(Beginning of Records shown)

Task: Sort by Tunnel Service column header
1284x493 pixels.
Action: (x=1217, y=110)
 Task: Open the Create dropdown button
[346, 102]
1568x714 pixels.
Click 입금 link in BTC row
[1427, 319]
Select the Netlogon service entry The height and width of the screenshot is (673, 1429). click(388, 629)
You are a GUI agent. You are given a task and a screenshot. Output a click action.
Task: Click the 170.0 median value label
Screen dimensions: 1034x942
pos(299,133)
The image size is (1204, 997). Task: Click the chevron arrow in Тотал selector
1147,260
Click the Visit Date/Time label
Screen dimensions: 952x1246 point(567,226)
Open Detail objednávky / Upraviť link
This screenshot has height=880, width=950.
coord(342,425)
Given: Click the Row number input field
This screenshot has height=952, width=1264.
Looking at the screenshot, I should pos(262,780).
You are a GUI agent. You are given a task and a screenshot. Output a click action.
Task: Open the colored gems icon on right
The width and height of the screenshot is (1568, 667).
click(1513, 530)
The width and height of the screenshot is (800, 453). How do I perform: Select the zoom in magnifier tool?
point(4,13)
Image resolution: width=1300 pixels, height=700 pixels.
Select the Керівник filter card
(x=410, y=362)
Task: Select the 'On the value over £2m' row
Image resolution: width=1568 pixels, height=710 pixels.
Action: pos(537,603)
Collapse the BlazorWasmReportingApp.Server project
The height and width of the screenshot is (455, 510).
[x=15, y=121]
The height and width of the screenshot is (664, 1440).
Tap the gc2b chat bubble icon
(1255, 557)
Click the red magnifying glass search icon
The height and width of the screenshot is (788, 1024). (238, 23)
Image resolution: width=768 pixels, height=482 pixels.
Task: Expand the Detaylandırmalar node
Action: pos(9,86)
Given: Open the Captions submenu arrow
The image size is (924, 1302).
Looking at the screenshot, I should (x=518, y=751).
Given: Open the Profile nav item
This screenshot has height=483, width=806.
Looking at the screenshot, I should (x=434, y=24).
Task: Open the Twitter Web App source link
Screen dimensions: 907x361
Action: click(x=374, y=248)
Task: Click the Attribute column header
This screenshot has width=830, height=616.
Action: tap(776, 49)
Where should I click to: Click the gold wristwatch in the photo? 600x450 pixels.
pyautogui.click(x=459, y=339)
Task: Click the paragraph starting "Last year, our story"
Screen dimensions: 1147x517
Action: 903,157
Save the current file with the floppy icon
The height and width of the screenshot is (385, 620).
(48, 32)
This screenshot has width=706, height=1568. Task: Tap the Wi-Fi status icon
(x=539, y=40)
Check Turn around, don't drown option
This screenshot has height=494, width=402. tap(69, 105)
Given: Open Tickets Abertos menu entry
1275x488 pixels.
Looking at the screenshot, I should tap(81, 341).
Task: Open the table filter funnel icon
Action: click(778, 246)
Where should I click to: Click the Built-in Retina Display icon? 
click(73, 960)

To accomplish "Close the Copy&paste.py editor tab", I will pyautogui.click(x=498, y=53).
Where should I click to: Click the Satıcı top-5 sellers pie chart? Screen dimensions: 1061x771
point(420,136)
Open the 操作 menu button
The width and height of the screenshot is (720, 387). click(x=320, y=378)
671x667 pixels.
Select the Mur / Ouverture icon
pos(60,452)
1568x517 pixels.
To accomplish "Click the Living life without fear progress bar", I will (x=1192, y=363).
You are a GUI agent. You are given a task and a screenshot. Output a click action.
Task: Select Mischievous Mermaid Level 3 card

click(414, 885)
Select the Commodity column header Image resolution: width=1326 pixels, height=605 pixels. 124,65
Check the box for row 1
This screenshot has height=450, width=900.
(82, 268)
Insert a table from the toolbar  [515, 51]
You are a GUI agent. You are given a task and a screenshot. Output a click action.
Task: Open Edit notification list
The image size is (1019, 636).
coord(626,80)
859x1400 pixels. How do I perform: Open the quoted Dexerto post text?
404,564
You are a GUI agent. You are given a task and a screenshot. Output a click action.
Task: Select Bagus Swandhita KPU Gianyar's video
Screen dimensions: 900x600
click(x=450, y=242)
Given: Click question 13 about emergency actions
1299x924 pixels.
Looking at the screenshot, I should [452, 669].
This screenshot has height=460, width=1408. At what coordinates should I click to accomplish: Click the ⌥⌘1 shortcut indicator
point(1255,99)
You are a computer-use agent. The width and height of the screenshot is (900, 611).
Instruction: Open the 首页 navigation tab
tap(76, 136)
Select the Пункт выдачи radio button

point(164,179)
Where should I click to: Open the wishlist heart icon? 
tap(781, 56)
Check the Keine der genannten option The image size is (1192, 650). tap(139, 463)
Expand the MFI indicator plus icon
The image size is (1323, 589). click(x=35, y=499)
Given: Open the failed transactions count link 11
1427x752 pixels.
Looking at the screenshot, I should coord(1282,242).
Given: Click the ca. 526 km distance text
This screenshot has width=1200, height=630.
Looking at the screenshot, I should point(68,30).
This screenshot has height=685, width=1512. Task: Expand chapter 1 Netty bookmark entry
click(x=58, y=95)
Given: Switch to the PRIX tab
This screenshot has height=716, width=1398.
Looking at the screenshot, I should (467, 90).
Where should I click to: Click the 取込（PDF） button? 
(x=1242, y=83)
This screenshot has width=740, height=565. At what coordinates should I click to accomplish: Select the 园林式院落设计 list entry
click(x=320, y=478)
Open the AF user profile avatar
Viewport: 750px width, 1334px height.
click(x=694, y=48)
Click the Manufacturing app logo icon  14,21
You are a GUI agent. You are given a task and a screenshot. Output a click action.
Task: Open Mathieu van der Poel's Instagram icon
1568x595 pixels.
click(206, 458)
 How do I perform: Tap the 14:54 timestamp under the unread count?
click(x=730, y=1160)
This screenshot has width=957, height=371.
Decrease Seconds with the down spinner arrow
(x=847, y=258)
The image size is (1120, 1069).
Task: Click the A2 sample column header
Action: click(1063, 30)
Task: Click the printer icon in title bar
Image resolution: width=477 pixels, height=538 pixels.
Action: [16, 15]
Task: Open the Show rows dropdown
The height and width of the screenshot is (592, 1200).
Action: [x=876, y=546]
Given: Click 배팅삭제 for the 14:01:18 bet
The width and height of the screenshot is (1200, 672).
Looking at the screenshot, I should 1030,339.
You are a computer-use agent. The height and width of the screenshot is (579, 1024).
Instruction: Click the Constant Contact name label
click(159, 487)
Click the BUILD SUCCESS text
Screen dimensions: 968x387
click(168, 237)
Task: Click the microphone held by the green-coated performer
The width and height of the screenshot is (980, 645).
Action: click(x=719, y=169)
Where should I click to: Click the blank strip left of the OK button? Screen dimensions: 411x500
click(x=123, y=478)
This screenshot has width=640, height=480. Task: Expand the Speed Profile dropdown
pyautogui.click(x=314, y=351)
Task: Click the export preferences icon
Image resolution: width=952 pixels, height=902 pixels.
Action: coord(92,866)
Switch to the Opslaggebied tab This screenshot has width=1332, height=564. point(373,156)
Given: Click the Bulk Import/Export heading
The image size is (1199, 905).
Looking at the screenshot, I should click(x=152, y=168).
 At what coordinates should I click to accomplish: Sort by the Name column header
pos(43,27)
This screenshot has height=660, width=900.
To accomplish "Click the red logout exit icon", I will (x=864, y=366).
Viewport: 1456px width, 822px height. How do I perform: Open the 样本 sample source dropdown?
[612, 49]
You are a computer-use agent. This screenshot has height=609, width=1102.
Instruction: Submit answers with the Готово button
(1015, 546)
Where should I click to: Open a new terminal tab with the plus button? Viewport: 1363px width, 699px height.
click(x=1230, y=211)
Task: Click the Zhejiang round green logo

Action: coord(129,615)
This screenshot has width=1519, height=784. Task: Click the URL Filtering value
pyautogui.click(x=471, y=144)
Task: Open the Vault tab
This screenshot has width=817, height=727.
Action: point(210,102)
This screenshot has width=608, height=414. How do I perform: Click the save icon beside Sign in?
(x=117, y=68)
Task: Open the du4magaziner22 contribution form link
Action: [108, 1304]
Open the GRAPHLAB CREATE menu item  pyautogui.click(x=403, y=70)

(End of Records shown)

• **Assignment**
Whatever else the listing above holds, retype exactly only the lines from the one containing "Switch to the Opslaggebied" to the one containing "This screenshot has height=660, width=900.", both ends kept.

• **Task output**
Switch to the Opslaggebied tab This screenshot has width=1332, height=564. point(373,156)
Given: Click the Bulk Import/Export heading
The image size is (1199, 905).
Looking at the screenshot, I should click(x=152, y=168).
 At what coordinates should I click to accomplish: Sort by the Name column header
pos(43,27)
This screenshot has height=660, width=900.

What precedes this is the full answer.